The game is set up with a curved Outer Rim space map. Each planet is connected by Navpoints which you navigate your ship. This is a very cool map that does not take up too much material and you can put the market decks and other accessories that players use underneath.
You start out with a Player board that has sliders on the right side that keep track of your reputation with the many factions like the Empire, Rebels, Hutts and more. You place your character card under it. I chose Han Solo of course. And you have two starter ships to choose from. The Ship board is placed next to your player board. Player boards lets you add bounties, jobs, and gear cards. The Ship Board lets you add cargo, mods, and crew cards.
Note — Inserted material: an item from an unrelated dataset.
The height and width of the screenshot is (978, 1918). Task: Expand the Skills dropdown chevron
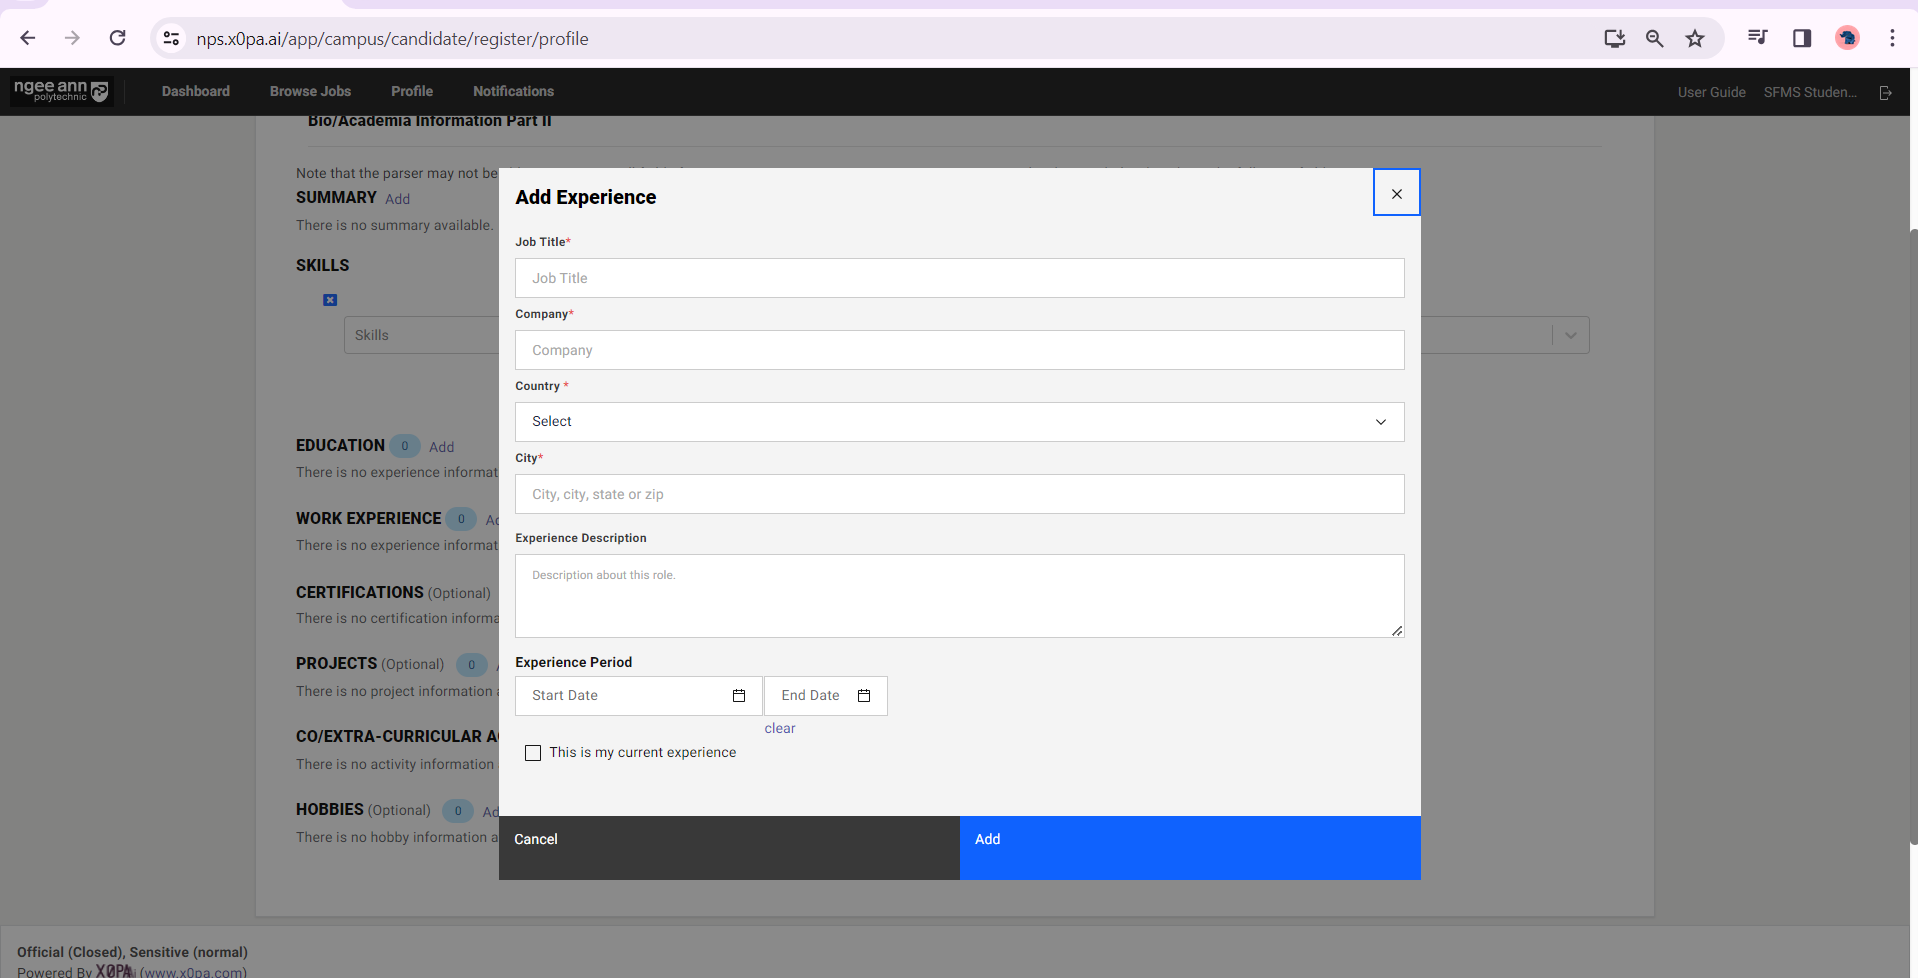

And you can buy better ships when you make enough credits.
Patrolling the Outer Rim are patrol ships from the 4 factions. Watch out. If you encounter a ship on the same navpoint or planet and you have a negative reputation with its faction, you have to fight it. Having a neutral reputation with it just stops your movement for that turn. You can continue moving if you have a positive reputation.
Each player needs to find their bounties, do jobs which required skill checks, trade cargo to help increase their income and more importantly increase their Fame points. The game plays more like multiplayer solitaire where there is not too much player interaction unless you want to trade with another or if you have a card that lets you can steal from them. Also if a player has a crew member and another has a bounty on that crew, they can attack the crew member and the player has the option to defend their crew member.
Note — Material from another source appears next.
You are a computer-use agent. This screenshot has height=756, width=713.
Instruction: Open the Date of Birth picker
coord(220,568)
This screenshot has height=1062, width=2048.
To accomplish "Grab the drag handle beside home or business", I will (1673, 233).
I played the game solo using the AI player where you set up an extra player with everything but they have a special purple AI deck where you draw a card that tells you what the AI player does each turn. The AI player doesn't interact with you directly, but it will discard a card from one of the decks of the market row and may deny you a card you may want. And you must get 10 Fame point before the AI does. So you are racing against time. I won by doing a job that required skill checks to get 2 Fame points I needed to win. The AI was one Fame Point shy of winning. And I had failed the job earlier but kept it so I can try it again. I barely completed the job too.
I really liked this game as a solo player. It was exciting to play Han Solo and I even bought the YT-1300 Light Freighter even though I had to have conditions to convert it into the Millennium Falcon which I didn't meet. I love the assortment of ships to buy as well as mods, gear, and crew you can add to yourself. This makes the gameplay different every time and increase the replayability.
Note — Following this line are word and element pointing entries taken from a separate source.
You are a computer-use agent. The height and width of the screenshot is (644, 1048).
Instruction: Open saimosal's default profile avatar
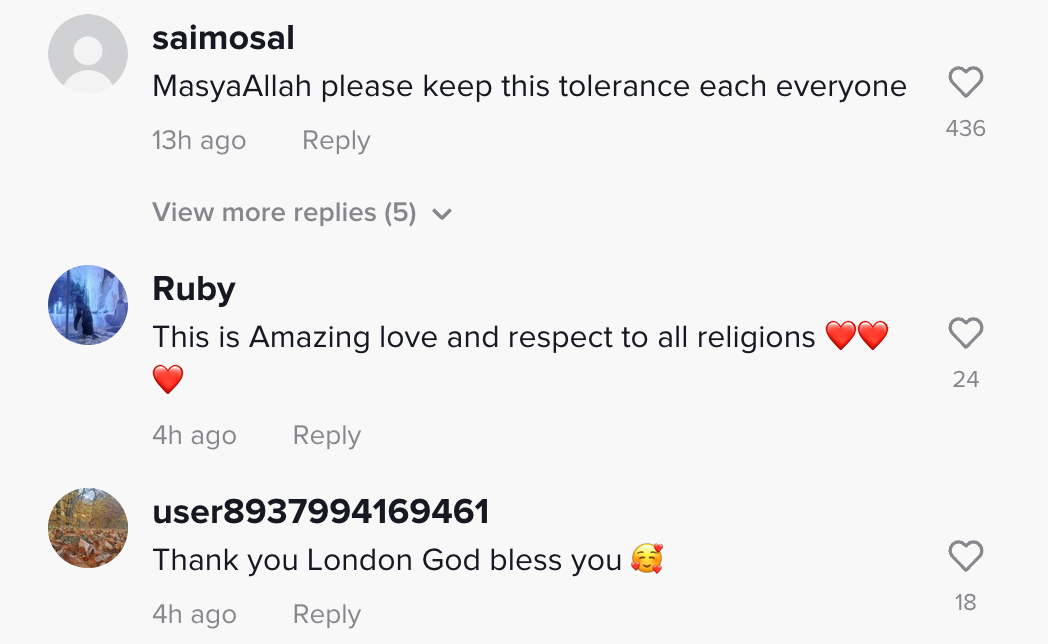pos(88,54)
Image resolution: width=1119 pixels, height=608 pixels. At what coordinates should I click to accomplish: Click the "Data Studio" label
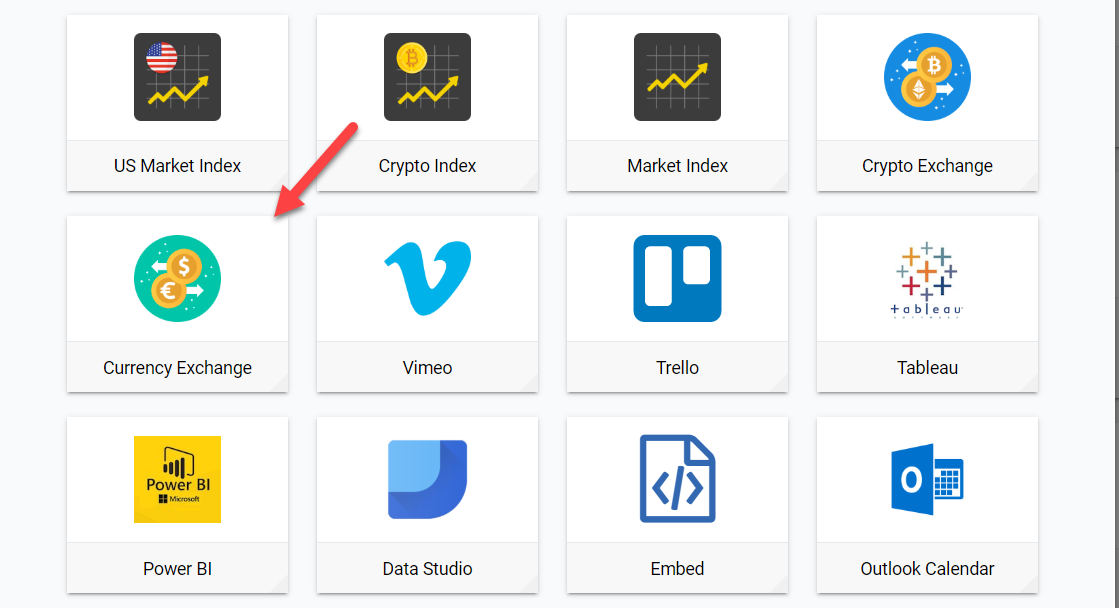click(x=427, y=569)
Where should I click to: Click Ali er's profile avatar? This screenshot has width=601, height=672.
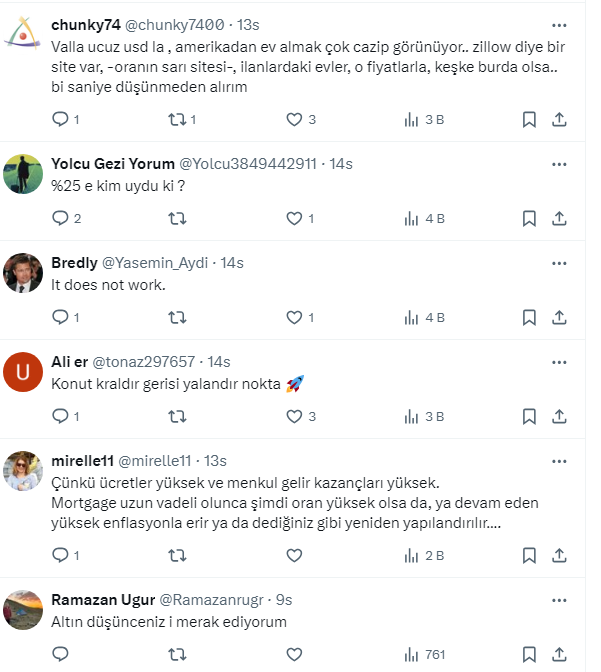[21, 374]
I liked doing jobs even though I was at the mercy of the dice with my skills checks. There should be better way of mitigating the luck without having the find the right crew or right card that may help. The Patrol ships that move around the board gave some good challenges when I had a bad reputation with a faction and that faction scout ship encounters me forcing me to combat it.
But some people may have a problem with the limited player interactions. It does play like multiplayer solitaire. But as a solo board gamer, that is not a problem for me. But when I play with others, it may not be as exciting. And you will do alot of waiting as each player does each turn to completion. They should have divided it up into phases for each player to do like everyone does the first phase of moving, healing or gaining credits in order and then do the second market phase in order. And then everyones does the Encounter phase in order.
Overall, this is a solid game of playing scummy morally flexible characters or at least be an anti-hero. I recommend this game especially if you are a solo board gamer.